____ Dataset records

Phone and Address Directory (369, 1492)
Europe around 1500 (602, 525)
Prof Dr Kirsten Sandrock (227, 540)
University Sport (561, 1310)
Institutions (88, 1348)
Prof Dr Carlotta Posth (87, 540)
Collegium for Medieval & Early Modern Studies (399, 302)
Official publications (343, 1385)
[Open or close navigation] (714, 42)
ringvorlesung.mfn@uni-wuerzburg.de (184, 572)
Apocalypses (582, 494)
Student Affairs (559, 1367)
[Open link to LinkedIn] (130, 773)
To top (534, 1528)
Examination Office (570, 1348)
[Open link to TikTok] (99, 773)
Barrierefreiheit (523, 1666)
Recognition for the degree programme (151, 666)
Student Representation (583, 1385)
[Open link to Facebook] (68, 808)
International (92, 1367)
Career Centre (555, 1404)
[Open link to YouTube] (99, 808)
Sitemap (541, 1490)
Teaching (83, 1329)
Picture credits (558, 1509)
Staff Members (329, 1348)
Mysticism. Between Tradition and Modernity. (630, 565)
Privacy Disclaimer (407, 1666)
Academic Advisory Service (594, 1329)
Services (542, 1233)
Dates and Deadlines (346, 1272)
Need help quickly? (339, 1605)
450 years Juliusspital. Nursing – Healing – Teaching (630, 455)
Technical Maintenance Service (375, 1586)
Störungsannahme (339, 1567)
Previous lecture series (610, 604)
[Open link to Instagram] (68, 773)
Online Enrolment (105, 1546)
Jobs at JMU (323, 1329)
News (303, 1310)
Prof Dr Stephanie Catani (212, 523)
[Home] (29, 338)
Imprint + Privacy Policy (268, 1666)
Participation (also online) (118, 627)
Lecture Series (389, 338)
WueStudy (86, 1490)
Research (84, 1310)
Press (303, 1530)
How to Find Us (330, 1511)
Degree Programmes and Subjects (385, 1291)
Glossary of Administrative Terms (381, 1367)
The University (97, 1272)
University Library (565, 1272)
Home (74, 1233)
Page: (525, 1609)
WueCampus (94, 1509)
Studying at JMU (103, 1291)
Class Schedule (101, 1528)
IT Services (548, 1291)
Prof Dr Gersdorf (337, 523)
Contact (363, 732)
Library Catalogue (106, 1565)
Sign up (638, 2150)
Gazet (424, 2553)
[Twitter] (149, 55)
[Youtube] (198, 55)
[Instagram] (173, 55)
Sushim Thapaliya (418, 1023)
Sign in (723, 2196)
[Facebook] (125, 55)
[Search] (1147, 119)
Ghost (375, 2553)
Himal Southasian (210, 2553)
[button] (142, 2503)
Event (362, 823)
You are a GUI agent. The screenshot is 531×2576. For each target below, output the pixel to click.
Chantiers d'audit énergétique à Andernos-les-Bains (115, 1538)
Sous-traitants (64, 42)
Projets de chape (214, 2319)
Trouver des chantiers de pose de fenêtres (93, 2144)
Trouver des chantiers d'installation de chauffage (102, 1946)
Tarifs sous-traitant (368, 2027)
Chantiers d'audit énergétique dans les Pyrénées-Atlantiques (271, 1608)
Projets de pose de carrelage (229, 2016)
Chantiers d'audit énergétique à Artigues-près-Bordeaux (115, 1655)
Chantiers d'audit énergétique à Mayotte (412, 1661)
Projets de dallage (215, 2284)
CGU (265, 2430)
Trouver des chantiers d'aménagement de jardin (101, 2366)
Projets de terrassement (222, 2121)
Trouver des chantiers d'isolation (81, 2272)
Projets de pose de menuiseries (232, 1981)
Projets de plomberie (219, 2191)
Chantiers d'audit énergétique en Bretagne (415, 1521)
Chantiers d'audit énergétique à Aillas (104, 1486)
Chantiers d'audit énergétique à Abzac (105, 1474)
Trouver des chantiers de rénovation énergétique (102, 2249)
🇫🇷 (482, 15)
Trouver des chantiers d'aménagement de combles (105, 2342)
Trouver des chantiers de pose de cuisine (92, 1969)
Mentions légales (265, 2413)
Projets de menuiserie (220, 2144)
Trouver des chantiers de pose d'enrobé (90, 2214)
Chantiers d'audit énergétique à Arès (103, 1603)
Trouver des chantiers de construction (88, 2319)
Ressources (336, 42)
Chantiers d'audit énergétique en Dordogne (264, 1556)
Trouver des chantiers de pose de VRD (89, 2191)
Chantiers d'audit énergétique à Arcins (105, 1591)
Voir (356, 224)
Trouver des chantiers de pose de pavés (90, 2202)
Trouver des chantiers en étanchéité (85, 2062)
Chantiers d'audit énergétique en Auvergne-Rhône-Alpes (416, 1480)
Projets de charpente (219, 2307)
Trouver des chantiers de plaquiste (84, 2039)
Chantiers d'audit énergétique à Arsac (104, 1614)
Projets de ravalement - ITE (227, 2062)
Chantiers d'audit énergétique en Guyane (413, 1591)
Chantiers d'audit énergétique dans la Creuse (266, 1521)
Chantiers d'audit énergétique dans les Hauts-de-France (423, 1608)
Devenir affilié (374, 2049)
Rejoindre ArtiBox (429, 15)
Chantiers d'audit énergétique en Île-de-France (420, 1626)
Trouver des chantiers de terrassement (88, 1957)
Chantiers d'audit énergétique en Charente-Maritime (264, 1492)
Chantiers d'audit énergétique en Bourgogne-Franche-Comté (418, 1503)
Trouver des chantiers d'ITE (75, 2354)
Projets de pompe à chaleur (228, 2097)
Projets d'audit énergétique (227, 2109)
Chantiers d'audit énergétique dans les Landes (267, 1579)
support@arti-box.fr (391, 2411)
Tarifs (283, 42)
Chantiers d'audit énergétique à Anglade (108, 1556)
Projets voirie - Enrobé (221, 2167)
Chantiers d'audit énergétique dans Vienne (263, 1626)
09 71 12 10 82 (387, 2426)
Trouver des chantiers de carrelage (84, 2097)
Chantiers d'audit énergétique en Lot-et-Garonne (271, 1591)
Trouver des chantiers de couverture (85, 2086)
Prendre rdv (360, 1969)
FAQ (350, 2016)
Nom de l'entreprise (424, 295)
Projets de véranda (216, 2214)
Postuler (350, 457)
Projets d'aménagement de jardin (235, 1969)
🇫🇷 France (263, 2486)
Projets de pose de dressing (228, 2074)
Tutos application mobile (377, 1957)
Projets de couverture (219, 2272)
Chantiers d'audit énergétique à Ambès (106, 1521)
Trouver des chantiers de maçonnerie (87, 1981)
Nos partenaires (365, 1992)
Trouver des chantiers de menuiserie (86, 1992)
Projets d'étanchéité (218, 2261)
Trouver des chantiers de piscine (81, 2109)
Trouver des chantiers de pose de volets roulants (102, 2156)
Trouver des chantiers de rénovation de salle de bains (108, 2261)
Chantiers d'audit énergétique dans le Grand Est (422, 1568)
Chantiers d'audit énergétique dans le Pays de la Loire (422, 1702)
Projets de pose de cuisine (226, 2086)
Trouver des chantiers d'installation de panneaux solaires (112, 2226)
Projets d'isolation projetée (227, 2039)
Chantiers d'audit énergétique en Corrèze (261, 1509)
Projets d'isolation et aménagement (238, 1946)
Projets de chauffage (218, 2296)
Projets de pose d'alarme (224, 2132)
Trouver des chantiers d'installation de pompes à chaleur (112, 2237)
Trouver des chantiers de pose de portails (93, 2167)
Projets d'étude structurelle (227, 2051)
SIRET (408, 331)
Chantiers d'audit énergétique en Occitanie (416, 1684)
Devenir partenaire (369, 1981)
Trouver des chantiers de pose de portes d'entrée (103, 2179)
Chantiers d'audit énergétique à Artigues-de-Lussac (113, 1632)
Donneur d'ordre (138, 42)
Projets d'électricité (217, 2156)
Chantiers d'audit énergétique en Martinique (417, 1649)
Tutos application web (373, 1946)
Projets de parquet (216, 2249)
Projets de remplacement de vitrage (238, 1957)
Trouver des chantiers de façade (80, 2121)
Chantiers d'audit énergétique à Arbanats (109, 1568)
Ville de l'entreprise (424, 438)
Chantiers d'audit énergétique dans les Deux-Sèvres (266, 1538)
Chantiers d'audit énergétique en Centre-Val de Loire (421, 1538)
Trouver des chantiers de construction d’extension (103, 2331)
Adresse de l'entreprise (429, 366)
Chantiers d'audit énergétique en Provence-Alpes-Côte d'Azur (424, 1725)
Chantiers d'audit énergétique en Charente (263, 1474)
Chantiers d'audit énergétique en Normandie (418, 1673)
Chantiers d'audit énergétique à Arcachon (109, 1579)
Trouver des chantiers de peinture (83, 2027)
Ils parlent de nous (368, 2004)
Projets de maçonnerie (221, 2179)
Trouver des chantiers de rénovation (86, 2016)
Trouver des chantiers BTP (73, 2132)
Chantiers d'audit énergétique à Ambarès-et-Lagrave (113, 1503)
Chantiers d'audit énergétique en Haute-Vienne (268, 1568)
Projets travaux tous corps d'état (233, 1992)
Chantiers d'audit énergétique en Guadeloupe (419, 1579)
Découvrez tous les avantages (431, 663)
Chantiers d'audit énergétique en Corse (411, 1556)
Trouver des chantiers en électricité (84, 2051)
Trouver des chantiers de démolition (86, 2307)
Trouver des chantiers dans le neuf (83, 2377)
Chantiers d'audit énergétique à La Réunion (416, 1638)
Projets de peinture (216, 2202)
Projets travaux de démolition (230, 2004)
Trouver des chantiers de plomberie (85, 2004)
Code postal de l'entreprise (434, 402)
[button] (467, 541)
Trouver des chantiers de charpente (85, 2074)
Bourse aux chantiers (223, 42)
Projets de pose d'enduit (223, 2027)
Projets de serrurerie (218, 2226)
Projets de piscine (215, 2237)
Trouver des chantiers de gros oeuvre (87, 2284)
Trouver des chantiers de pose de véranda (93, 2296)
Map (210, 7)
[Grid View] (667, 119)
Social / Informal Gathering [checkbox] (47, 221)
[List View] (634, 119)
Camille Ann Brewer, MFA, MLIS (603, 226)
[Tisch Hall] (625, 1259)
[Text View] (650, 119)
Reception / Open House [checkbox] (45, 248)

________

What is needed ->
Your answer must be the data above, copied exactly from its first line through the line containing "[Open or close navigation] (714, 42)", and nothing more.

Response for this exercise ->
Phone and Address Directory (369, 1492)
Europe around 1500 (602, 525)
Prof Dr Kirsten Sandrock (227, 540)
University Sport (561, 1310)
Institutions (88, 1348)
Prof Dr Carlotta Posth (87, 540)
Collegium for Medieval & Early Modern Studies (399, 302)
Official publications (343, 1385)
[Open or close navigation] (714, 42)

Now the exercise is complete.